Initialement, seuls les institutionnels et les family offices investissaient dans le capital-investissement. Ils ont ensuite été rejoints par les entrepreneurs et, désormais, par des personnes au patrimoine moins élevé. Les particuliers ont aujourd’hui de plus en plus accès, via les unités de comptes des assurances-vie ou des fonds nourriciers, à des fonds de qualité institutionnelle. Aux Etats-Unis, plus en avance sur ce sujet, la classe d’actifs représente une partie substantielle du patrimoine des épargnants individuels. C’est un phénomène mondial lié à la maturité du secteur, qui va se poursuivre.

Cela étant dit, nous avons une très grande responsabilité à l’égard des clients privés. Il est primordial d’expliquer que le capital-investissement s’inscrit sur un temps long, avec des caractéristiques particulières. France Invest travaille beaucoup sur ce sujet. Nous proposons par exemple une formation digitale à destination des CGP, et avons publié avec Bpifrance un site pédagogique pour présenter le capital-investissement au grand public.

L’écosystème du capital-investissement s’est fortement développé ces dix dernières années avec une multiplication du nombre de sociétés de gestion. Pour autant, ces fonds sont-ils réellement accessibles à toutes les entreprises, quels que soient leur secteur ou leur niveau de rentabilité ? Un rapport de l’AMF, publié en septembre dernier, relève ainsi qu’au niveau européen 67 % des investissements se concentrent sur trois secteurs : les technologies de l’information, la santé, et les services et biens de consommation.

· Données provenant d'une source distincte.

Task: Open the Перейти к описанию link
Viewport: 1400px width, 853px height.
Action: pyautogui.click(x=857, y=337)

Moins de 10 000 entreprises françaises ont actuellement un fonds de capital-investissement à leur capital. Or, en nous concentrant sur celles employant plus de dix salariés, nous estimons que près de 100 000 sociétés pourraient y prétendre. Nous avons donc une importante marge de progression. Il est vrai que certains secteurs sont mieux représentés, souvent ceux où nous avons naturellement des capacités à accompagner la création de valeur. Les opérations dans l’industrie, par exemple, pèsent encore seulement pour un quart des investissements. Nous voulons faire davantage pour accompagner la réindustrialisation.

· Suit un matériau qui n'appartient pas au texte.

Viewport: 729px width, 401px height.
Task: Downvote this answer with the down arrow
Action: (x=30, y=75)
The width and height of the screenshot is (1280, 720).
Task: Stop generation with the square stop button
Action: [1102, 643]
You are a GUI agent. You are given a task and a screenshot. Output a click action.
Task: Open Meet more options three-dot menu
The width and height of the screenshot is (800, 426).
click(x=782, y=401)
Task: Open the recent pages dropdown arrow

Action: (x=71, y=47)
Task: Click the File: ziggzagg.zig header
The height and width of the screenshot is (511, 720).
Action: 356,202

Les fonds ont bien sûr des attentes, notamment en termes de rentabilité, mais ils recherchent avant tout des managers désireux de faire bouger les lignes de leur entreprise et de grandir. Un dirigeant souhaitant un accompagnement pour un développement à l’international, une stratégie de croissance externe, ou encore la mise en œuvre d’un plan de transition énergétique peut trouver un partenaire et un accompagnement qui lui correspondent. C’est d’autant plus vrai aujourd’hui que les solutions proposées se sont diversifiées avec des investisseurs spécialisés sur certains secteurs, qui interviennent en majoritaires ou minoritaires, via des interventions en fonds propres ou quasi-fonds propres.

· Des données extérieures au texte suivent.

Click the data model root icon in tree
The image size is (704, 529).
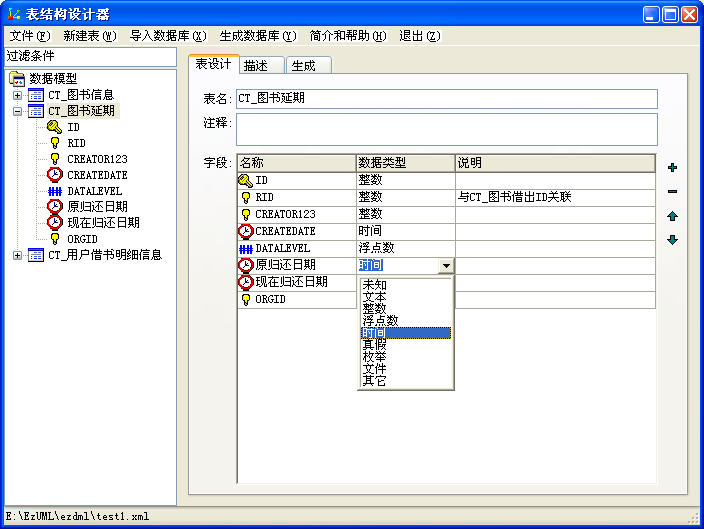tap(17, 79)
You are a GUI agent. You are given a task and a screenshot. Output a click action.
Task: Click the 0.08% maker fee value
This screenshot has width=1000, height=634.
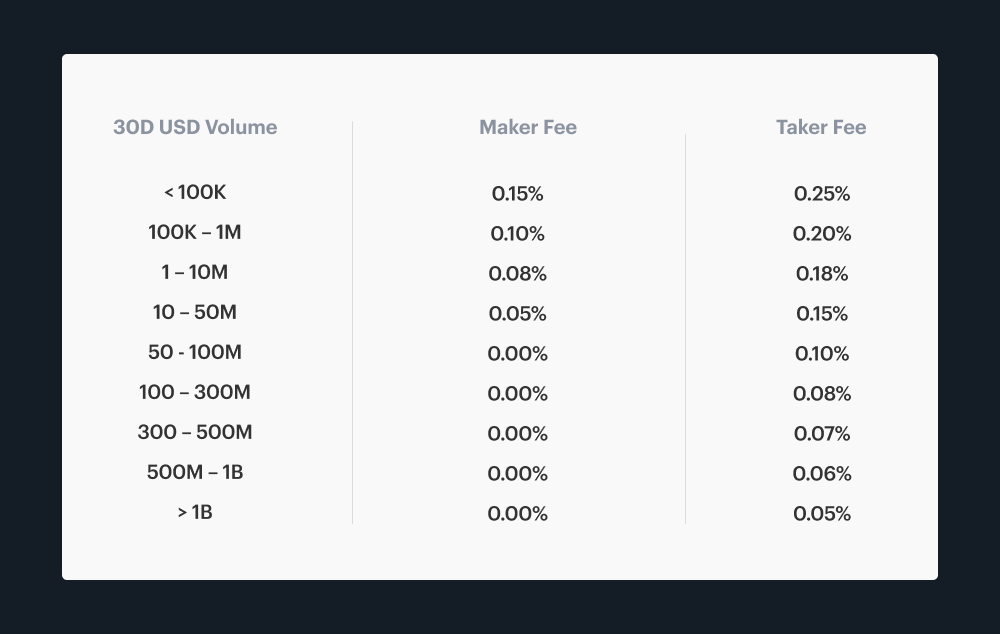[518, 274]
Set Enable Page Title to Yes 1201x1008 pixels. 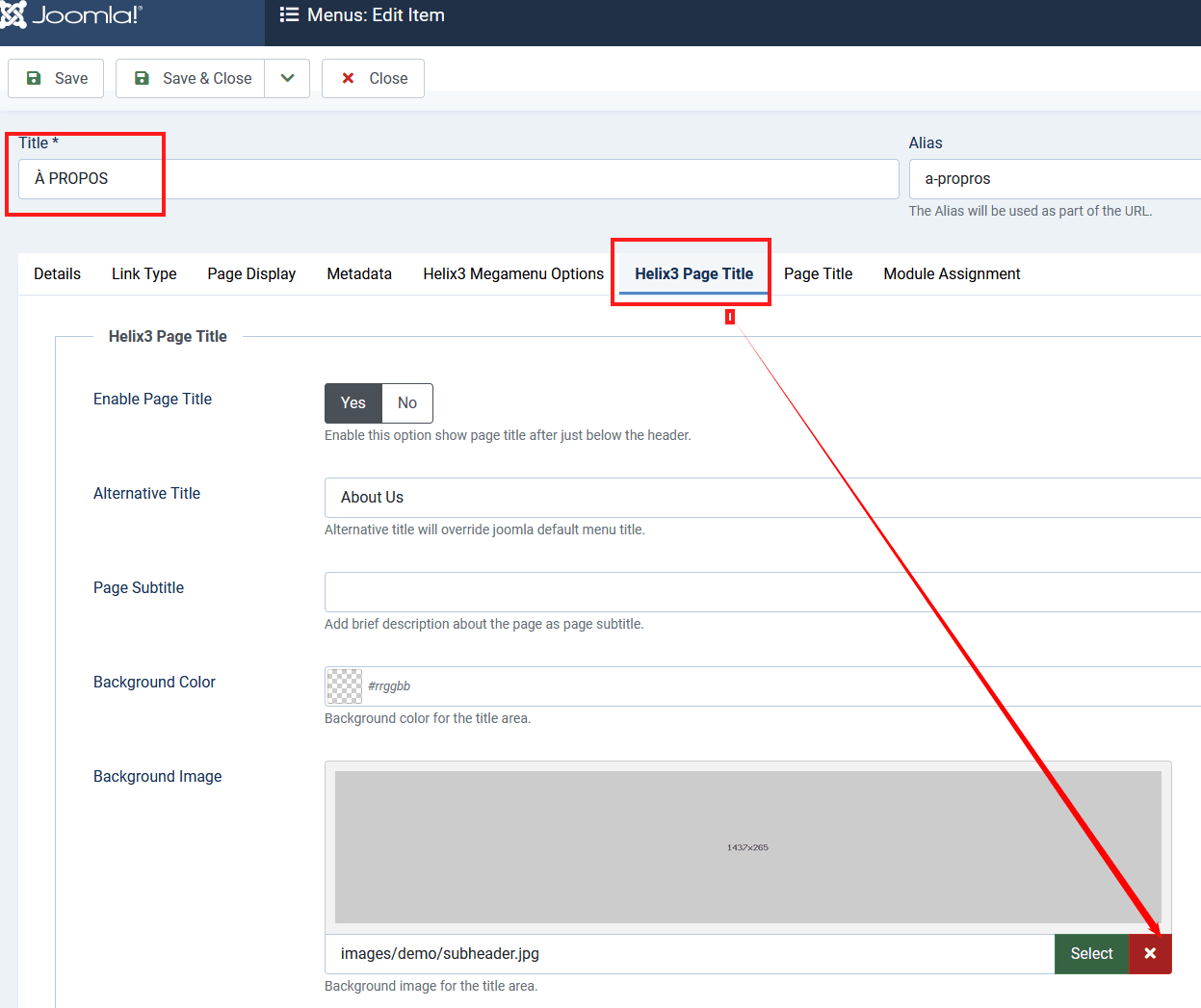click(353, 403)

Les conditions de négociation se sont-elles durcies pour les managers ?

Cela varie beaucoup selon le secteur et la qualité de l’entreprise, il n’y a pas de règle. Mais, globalement, les négociations sont un peu moins favorables aux dirigeants qu’il y a un an. Les valorisations baissent légèrement, s’ajustent, mais il n’y a pas d’effondrement. La situation est différente sur le segment du capital-innovation où une correction a commencé en novembre 2021 lors du retrait des capitaux américains du marché européen.

La crise de 2008 avait été marquée par les difficultés de refinancement des entreprises sous LBO. Faut-il craindre un nouveau mur de la dette ?

Je ne pense pas. Il me semble que tous les acteurs ont appris du passé : les montages sont globalement faits sur un niveau de levier raisonnable depuis longtemps, avec un équilibre entre les dettes amortissables et in fine. La santé des entreprises est par ailleurs encore assez robuste pour l’instant, et les dirigeants se montrent également plus agiles que par le passé. Ils ont appris des crises de ces dernières années, même s’il y aura peut-être, comme pour l’ensemble de l’économie, une augmentation du nombre de restructurations financières. Sur l’accès au financement, les difficultés concernent essentiellement les grosses opérations nécessitant des dettes de plus de 500 millions d’euros. En revanche, les transactions moyennes continuent de trouver des prêteurs en dépit du coût qui a évidemment augmenté.